= What you need to do =
Write what comes next in the forum thread on whether given k-variable distributions can come from one joint distribution of all d variables, picking up after its final sentence.

= Page =
[start]
4

Consider $d$ random variables. For each set of $k$ variables, we are given a joint probability distribution. We want to know that whether these distributions correspond to a valid joint probability distribution of all $d$ variables. We can assume that each variable has a finite domain.

I think a necessary condition is that, all given distributions should agree with the same lower dimensional distributions when we integrates some variables out. But this seems not a sufficient condition.

Is there any simple necessary and sufficient condition? or can we find a simple but stronger necessary condition? or is the above necessary condition in fact sufficient? Thanks.

x10000year
  • 43
  • Why is the condition you gave not sufficient? Do you have a counterexample? – John Wiltshire-Gordon Sep 28 '11 at 22:03
  • I don't know. Since I can't prove it, I can't say that is sufficient. Do you know any proof?

    I think if the necessary condition is sufficed, then there exists a d-D joint distribution probably with some negative entries that are consistent with all given k-D joint distributions. But I don't know whether we can always find out a d-D joint distribution with all non-negative entries.
[end]
Element lookup records
[start]
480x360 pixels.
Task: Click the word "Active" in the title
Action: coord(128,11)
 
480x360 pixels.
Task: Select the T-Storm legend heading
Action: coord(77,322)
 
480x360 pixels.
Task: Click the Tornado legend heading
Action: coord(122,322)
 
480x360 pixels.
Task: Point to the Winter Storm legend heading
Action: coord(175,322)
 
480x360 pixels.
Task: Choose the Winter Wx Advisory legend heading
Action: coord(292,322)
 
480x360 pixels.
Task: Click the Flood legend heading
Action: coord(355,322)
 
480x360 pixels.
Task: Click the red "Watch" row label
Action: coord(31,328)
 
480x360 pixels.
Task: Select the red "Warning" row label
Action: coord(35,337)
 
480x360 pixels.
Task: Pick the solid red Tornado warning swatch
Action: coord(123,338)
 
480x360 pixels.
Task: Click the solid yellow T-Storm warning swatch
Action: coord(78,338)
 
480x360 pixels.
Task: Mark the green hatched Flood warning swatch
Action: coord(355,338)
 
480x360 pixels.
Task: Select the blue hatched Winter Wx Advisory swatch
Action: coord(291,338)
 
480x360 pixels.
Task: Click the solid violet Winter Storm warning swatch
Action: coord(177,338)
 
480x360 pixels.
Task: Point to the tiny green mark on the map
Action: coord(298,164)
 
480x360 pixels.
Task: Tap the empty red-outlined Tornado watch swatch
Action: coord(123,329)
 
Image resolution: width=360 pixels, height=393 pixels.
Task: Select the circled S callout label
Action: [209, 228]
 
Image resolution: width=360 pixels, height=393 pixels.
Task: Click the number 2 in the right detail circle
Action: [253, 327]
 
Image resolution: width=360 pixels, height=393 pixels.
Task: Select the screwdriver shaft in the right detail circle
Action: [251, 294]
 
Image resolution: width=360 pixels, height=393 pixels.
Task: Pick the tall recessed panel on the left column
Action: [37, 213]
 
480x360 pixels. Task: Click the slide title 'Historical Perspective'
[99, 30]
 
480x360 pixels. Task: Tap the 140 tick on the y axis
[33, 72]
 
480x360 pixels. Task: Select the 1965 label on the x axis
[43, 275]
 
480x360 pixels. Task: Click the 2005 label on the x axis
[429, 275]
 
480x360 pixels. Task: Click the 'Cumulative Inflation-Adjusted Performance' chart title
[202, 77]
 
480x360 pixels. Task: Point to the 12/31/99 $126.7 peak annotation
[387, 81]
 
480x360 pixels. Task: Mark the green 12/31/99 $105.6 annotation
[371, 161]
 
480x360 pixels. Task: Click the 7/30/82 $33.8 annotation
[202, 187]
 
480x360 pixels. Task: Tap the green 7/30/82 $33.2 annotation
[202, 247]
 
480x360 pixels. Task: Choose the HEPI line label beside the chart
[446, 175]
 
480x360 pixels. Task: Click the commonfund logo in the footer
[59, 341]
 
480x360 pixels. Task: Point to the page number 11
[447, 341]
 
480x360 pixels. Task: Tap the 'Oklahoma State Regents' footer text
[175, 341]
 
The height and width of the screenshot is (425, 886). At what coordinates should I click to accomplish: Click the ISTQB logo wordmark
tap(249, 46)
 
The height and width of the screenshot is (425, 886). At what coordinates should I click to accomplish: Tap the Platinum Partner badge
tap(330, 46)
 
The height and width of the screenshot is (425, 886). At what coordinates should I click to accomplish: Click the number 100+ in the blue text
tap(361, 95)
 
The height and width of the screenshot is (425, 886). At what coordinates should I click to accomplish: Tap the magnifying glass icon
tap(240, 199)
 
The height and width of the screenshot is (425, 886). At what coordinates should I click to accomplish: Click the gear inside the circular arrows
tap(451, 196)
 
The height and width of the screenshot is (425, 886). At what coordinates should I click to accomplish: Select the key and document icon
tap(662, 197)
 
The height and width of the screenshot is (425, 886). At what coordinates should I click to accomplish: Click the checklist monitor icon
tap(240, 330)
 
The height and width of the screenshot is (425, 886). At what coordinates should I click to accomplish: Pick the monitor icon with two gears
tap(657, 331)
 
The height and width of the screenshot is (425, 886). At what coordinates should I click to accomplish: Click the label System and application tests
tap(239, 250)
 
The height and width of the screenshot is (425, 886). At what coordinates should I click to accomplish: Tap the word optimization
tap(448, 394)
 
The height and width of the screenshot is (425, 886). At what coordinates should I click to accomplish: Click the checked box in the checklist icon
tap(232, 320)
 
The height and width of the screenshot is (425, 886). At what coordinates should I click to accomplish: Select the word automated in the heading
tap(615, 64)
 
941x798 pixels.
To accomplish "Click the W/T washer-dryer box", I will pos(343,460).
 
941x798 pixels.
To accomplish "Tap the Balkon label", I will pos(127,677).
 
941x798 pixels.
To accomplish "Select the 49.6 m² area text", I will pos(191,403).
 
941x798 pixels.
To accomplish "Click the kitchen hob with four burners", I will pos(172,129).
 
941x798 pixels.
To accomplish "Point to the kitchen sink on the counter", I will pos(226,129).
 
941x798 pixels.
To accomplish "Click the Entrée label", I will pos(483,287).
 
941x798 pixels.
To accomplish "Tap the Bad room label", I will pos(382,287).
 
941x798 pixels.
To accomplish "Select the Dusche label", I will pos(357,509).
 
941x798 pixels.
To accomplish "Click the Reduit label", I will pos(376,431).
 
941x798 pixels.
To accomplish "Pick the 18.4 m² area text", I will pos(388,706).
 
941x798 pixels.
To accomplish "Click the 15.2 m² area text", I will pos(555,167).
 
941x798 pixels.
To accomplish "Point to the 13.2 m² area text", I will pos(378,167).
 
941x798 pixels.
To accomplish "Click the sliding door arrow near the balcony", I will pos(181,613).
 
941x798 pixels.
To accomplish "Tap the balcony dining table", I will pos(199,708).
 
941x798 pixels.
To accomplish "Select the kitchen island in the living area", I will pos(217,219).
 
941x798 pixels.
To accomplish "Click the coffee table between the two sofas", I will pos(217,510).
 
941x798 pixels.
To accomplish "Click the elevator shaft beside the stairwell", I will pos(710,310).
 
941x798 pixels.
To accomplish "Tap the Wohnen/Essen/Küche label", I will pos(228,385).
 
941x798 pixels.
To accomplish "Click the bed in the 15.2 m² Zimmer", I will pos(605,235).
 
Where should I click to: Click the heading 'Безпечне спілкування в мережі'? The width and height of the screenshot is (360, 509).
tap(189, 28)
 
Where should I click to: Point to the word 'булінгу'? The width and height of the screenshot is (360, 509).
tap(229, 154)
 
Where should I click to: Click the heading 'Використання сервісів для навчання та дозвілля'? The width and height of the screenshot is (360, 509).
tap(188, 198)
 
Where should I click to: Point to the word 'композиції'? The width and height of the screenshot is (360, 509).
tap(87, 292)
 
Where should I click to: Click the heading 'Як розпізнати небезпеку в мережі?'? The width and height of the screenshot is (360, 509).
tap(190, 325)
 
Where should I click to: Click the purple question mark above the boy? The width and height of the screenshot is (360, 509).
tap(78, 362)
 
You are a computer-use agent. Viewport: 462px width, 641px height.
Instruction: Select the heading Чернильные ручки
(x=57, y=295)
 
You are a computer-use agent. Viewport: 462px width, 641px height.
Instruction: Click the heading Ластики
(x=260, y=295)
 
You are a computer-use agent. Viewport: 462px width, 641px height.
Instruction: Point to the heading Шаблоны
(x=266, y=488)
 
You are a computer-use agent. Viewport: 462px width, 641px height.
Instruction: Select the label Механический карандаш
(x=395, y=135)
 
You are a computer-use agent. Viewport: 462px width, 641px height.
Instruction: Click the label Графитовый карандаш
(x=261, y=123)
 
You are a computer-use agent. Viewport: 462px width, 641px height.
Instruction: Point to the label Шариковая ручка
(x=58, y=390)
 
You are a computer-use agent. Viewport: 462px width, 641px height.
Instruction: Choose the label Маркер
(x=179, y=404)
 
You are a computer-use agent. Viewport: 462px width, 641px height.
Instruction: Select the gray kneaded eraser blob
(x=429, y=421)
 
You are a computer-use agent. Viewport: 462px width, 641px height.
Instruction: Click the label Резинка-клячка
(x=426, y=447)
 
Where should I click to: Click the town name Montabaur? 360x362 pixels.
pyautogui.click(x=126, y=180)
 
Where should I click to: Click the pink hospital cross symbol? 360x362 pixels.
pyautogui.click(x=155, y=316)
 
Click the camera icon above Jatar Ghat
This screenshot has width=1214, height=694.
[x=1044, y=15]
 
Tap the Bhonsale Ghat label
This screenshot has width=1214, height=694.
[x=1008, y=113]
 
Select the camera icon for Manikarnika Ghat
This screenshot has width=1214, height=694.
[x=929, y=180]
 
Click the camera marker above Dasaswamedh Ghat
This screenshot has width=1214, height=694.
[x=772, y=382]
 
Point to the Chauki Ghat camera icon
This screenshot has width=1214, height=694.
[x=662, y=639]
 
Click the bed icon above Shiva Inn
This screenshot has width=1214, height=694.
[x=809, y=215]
[end]
= The response =
     – x10000year Sep 29 '11 at 05:14
  • Try checking the simplest possible nontrivial case. d=3, k=2, all distributions are on ${0,1|]$. – Will Sawin Sep 29 '11 at 05:56
  • 1
    For $k=2$ then you need the covariance matrix to be positive semidefinite. This is not guaranteed just by having the one dimensional distributions being consistent. – George Lowther Sep 29 '11 at 06:46
  • To obtain a necessary and sufficient condition, I think you just need to apply the separating hyperplane (Hahn-Banach) theorem. – George Lowther Sep 29 '11 at 06:48
  • Doing so, you get the necessary and sufficient condition, for all $f_1,\ldots,f_m\colon\mathbb{R}^d\to\mathbb{R}$ each just depending on $k$ variables, there exists $x\in\mathbb{R}^d$ with $\sum_i(f_i(x)-\mathbb{E}[f_i(X)])\ge0$. Could do with simplifying though. – George Lowther Sep 29 '11 at 07:06
  • Actually, this question is interesting from the point of view of quantum mechanics, where the k dimensional subspaces correspond to commuting sets of observables (so jointly observable). Therefore, Bell's inequality is one example of a necessary condition - and the fact that it is violated in some quantum systems demonstrates the necessity. – George Lowther Sep 29 '11 at 10:44

1 Answers1

1

I asked myself the very same question some time ago. First, let me show that the obvious necessary condition is not sufficient.

Let $X_1,Y_1,Y_2,Z_2,Z_3,X_3$, be six random variables having the same non-deterministic law such that: $X_1=Y_1$, $Y_2=Z_2$ and $(Z_3,X_3)$ are independent. Then there cannot exist $(X,Y,Z)$ such that $(X,Y)\sim (X_1,Y_1)$, $(Y,Z)\sim (Y_2,Z_2)$ and $(Z,X)\sim (Z_3,X_3)$.

Now, there is a condition that, added to the sub-dimensional joint law correspondence is sufficient for feasability. It is written in a short note http://www-fourier.ujf-grenoble.fr/~bkloeckn/papiers/compatibility.pdf on my web page in the case of three variables; the full condition is stated and proved by Hans G. Kellerer. in Verteilungsfunktionen mit gegebenen Marginalverteilungen. (Z. Wahrscheinlichkeitstheorie und Verw. Gebiete, 3:247–270 (1964), 1964.). Note if you do not recognize the name of the journal that its the former name of PTRF (Probability Theory and Related Fields). I do not know a reference in english, but you can have a look at the MR review of that paper.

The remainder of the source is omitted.